Tiago Petinga / Lusa
O Serviço de Estrangeiros e Fronteiras (SEF) anunciou que ainda procura seis migrantes do hostel da rua Morais Soares, em Lisboa.
“A pedido das autoridades sanitárias, e por estar em causa a saúde pública, o SEF deu início a averiguações das quais resultou a deteção de 19 cidadãos estrangeiros, na sua maioria do continente africano, em vários pontos do país (norte, centro e região da grande Lisboa)”, revelou o SEF em comunicado, citado pelo semanário Expresso.
Dos 25 cidadãos estrangeiros que não se encontravam alojados no hostel, no passado domingo, seis estão ainda por localizar, julgando-se que dois possam estar no Reino Unido e, por isso, o SEF já pediu a colaboração das autoridades inglesas.
Os refugiados deveriam estar em confinamento depois de terem estado em contacto com pessoas infetadas com covid-19. Naquele hostel, foram detetados 138 casos de infeção.
Os 138 infetados, os 26 refugiados que testaram negativo, mas que precisam de confinamento, e os cinco cujos testes foram inconclusivos foram transportados, no final da noite de segunda-feira, para a Base Aérea da Ota, concelho de Alenquer, distrito de Lisboa.
Ao jornal Público
, um dos proprietários do hostel, Dolorito Borges, disse que as condições do estabelecimento não são tão más quanto se tem dito. “Não é um hotel de cinco estrelas, mas também não é essa miséria como estão para aí a dizer“.Isto porque várias entidades, tal como a Câmara Municipal de Lisboa e a Junta de Freguesia de Arroios, se manifestaram surpreendidas com a situação em que estas pessoas viviam.

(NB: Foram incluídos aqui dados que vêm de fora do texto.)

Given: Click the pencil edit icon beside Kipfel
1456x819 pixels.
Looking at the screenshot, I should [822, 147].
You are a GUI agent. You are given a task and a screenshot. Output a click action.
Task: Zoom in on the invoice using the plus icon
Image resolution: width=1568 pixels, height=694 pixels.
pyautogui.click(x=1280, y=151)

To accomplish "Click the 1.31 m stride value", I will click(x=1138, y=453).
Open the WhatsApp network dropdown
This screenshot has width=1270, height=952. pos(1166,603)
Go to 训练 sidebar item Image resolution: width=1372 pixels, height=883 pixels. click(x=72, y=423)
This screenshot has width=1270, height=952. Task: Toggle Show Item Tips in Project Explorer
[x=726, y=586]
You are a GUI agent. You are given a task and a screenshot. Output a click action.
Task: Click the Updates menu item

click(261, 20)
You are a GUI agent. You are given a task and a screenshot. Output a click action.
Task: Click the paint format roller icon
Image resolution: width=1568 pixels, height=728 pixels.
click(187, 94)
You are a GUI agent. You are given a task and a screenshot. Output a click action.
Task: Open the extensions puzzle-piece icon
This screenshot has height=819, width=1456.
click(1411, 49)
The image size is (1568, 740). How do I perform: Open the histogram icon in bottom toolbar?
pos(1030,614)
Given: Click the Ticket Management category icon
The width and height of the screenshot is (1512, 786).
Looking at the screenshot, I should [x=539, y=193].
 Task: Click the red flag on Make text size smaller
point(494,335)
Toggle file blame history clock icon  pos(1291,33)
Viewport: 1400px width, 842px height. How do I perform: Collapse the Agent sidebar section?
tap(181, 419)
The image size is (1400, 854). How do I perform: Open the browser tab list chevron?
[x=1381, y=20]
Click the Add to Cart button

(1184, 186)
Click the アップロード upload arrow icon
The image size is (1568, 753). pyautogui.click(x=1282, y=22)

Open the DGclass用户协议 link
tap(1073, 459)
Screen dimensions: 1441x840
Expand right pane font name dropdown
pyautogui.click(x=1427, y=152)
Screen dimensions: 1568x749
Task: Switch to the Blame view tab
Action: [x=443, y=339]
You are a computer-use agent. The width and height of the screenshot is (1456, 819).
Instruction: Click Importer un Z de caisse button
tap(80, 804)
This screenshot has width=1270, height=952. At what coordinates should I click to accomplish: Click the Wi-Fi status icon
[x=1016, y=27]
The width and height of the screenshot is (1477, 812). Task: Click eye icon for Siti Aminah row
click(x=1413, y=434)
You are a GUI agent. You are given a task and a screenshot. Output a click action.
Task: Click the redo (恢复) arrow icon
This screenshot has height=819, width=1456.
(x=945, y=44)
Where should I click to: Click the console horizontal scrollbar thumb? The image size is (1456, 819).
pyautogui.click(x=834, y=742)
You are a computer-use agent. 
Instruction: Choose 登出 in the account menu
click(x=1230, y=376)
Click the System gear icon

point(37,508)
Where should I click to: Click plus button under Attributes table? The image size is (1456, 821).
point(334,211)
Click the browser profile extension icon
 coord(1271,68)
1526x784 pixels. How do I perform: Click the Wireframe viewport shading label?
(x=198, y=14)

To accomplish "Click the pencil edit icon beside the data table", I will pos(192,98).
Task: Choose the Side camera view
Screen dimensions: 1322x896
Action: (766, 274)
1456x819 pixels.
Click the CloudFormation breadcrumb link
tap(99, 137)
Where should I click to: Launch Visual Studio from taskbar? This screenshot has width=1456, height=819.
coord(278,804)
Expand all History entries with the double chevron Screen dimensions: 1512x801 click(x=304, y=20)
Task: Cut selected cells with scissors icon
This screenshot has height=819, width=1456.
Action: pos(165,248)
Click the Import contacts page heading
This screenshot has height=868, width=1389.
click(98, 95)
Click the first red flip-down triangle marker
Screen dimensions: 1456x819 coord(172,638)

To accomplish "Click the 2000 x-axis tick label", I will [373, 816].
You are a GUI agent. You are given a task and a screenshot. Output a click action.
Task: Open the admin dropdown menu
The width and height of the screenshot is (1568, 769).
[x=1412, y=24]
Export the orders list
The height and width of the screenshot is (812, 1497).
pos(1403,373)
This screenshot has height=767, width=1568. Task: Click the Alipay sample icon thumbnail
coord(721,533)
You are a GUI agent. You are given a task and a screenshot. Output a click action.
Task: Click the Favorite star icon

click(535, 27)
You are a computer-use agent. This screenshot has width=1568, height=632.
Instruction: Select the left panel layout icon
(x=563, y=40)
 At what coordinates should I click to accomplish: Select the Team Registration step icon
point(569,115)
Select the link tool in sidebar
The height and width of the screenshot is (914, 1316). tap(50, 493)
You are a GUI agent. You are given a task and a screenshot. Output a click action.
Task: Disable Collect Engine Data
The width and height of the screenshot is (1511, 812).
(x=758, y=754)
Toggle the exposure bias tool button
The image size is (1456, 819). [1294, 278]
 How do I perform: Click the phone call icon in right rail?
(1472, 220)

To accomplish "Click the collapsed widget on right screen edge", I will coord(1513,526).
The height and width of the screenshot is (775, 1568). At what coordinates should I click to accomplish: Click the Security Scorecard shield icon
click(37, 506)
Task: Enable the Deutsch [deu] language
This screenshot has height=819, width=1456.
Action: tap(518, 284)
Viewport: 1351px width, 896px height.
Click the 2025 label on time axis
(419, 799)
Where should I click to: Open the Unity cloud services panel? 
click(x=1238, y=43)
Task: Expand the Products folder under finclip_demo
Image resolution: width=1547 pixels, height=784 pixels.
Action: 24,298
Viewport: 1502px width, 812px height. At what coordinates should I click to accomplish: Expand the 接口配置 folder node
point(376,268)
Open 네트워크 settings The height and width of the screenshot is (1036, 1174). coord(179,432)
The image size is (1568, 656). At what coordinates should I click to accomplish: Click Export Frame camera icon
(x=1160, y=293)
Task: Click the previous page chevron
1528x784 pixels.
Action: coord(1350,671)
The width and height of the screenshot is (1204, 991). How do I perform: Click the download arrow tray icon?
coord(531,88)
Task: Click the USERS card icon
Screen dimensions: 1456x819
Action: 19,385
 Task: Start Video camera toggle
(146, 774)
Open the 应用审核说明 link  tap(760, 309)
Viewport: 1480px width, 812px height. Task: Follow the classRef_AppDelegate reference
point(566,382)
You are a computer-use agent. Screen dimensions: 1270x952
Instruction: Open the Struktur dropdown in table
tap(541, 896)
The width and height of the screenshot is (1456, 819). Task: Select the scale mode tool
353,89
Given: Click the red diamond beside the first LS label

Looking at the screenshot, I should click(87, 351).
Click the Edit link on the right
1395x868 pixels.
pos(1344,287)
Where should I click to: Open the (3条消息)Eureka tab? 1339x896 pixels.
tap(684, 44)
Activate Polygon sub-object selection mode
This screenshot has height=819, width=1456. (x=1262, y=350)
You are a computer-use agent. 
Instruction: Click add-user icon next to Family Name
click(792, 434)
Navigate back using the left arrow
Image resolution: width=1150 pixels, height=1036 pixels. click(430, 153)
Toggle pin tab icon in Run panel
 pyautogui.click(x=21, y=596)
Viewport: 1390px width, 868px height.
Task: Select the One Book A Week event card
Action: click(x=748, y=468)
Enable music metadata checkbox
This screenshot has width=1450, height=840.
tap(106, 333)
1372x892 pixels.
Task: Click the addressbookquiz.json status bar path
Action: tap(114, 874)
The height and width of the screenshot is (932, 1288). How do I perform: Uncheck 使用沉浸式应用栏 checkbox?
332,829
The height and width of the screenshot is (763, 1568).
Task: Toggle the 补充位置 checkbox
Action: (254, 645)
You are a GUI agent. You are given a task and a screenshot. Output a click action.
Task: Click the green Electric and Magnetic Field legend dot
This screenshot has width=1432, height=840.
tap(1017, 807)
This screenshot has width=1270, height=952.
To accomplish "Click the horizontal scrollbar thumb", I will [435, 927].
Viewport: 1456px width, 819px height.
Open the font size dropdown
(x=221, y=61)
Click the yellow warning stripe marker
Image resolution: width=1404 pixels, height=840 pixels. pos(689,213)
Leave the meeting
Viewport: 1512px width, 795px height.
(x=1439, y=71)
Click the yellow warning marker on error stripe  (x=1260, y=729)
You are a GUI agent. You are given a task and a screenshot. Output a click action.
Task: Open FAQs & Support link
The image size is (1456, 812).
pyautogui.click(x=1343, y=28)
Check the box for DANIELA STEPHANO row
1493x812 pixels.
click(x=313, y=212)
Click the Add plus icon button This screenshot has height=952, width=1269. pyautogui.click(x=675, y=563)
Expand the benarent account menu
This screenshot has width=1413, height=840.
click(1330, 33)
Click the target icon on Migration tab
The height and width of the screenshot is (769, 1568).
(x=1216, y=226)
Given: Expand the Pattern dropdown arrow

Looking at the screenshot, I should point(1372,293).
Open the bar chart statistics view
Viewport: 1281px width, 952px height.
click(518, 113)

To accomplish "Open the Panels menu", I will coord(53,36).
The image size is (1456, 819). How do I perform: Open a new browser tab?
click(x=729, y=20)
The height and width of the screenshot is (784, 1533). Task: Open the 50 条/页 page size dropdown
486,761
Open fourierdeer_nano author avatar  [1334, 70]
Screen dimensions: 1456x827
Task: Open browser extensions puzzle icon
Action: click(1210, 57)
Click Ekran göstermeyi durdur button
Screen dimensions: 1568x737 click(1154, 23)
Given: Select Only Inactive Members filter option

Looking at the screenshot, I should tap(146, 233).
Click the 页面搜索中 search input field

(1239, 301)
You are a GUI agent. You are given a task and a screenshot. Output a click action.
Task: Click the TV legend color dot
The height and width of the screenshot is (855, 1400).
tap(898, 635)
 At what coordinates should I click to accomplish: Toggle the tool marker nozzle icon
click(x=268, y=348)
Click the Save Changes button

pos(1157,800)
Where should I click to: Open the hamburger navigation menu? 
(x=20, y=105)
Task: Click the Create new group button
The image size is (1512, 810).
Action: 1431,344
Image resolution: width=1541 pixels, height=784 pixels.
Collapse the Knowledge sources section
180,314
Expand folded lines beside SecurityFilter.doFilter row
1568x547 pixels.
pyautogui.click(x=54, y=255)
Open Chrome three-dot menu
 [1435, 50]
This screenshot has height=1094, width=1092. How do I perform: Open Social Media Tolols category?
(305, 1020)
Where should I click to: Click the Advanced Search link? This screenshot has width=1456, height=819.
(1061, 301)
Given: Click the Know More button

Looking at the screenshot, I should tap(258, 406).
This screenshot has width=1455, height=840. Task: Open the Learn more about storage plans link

O sócio garante que “foi o Conselho Português para os Refugiados (CPR)” a contactá-lo e prometeu mostrar todos os documentos sobre o acolhimento de refugiados em breve, entre contratos com o CPR, as vistorias da ASAE e outros documentos sobre o hostel.
Em declarações ao mesmo diário, esta quarta-feira, a diretora do CPR, Mónica Farinha, disse que as condições onde estas pessoas estavam alojadas “não são as ideais, mas também não são desumanas” e que procurou “os melhores locais e mais adequados”.